A video surfaced a few days ago of Thomas handing Visacki a check at last week’s Charles Schwab Challenge in Fort Worth, Texas. “I wanted to give you something from me,” Thomas said. “I want to support what you are doing.”
On Wednesday at the Memorial Tournament, Thomas was asked about the video. While Thomas said he was “a little irritated” that it got out — “That wasn’t the intention of it,” he said — he went to say he hadn’t met Visacki until that week at the Valspar. He saw the video of Visacki’s phone call to his dad and called it refreshing.
After Visacki made headlines at the Valspar, he received a sponsor’s exemption to the Charles Schwab Challenge at Colonial. Thomas reached out to him that week and asked if he wanted to play a practice round. Visacki missed the cut, but before the tournament was over Thomas handed him a check.
“I just thought it was awesome because he’s been playing the mini tours and been successful on the mini tours for a long time and people now knew who he was because of his story,” Thomas said Wednesday. “I don’t know, it just, for some reason it hit home to me and it just was like, man, this is a dude who’s been grinding for a long time. And there’s a lot of people, not just him, that are doing that, but I just wanted to help in a little way.”
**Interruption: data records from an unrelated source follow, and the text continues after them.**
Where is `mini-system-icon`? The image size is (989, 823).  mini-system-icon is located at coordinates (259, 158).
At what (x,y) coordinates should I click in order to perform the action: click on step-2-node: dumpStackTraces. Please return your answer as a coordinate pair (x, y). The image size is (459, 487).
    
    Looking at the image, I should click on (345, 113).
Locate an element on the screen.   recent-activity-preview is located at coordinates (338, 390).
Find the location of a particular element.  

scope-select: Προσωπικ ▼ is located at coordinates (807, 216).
Thomas said after his gesture he heard a rumor that someone on the board at Charles Schwab found out about what Thomas did and also wanted to help Visacki with expenses this year.
“That’s what I’m most happy about, the fact that he is able to now take advantage of more opportunities because of just something little that I did,” Thomas said. “And, again, it wasn’t the intention for it to get the publicity it did. I just wanted it to be direct between him and I, but if it helps him get more notoriety and helps him and others, you know, able to pursue this dream of playing on the PGA Tour, then so be it.”
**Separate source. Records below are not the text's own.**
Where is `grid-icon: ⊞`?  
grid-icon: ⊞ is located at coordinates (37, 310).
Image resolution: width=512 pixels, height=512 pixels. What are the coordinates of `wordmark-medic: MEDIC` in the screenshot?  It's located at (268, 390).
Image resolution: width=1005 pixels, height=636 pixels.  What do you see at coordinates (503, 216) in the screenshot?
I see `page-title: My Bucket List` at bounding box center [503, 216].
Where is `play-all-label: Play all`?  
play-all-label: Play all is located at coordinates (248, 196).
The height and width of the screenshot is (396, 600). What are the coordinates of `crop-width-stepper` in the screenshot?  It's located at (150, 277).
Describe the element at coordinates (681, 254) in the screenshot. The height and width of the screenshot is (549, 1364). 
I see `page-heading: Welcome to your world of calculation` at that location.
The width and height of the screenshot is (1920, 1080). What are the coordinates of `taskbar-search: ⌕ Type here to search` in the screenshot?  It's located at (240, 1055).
Thomas was asked a follow-up question about what specifically he thought made Visacki near-speechless in the video, after he handed him the check. Here’s Thomas’ lengthy response, in its entirety:
“I think it was the gesture, because he didn’t even look at [the check] and it’s, it wasn’t anything, not anything crazy,” Thomas said. “I mean, it was just, I just wanted to help, you know. I don’t care if it’s a thousand dollars, like, that’s extremely helpful for someone who is in that position and that’s what I wanted to do. I wanted to be just like, ‘Hey, man, I know Q-School’s expensive, I know playing in these events are expensive, and like any little way I can help out, I want to.’ And I want to be helpful more than just money. I told him, I’m like, ‘Dude, any time you’ — he lives in Florida and we were going to play some golf together — but I just was like, ‘Hey, dude, if you ever want advice, if you ever want to pick my brain, you ever just want to talk, like, I’m here for you. I’m happy to help.’
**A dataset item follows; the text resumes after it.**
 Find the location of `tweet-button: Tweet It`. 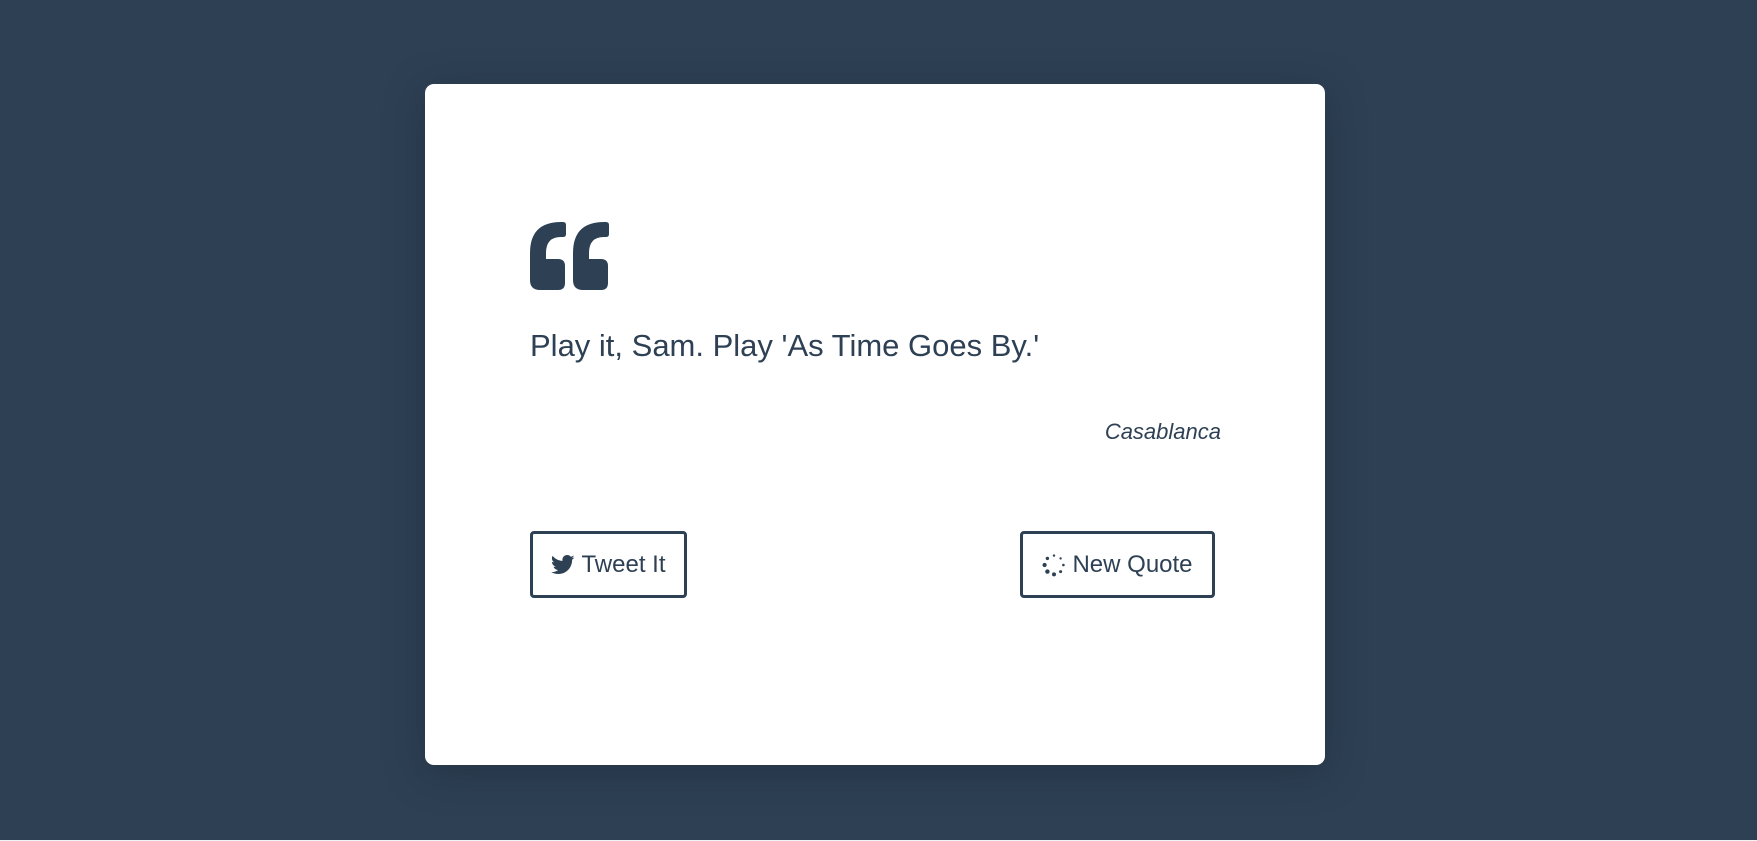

“I was very fortunate to have some great mentors and people willing to help me growing up and if it’s a difference of him playing on mini tours or getting his Korn Ferry card the next year, then, like that’s, that means more to me than any amount of money I could ever give him or anybody,” Thomas continued. “So it was just great because, again, I haven’t been in a great place, both just mentally and on the golf course, and for me it was great because it just, I felt joy out of seeing his joy and it just kind of totally made me forget about what’s going on in my golfing life and sometimes puts things in perspective that obviously we’re all out here to play golf and we’re all out here to try to win a lot of golf tournaments, but changing people’s lives and helping people who are less fortunate than you is sometimes, you know, more important than that.”
Thomas begins his first round of the Memorial at 8:32 a.m. ET on Thursday. He’s grouped with Hideki Matsuyama and Patrick Reed for the first two rounds.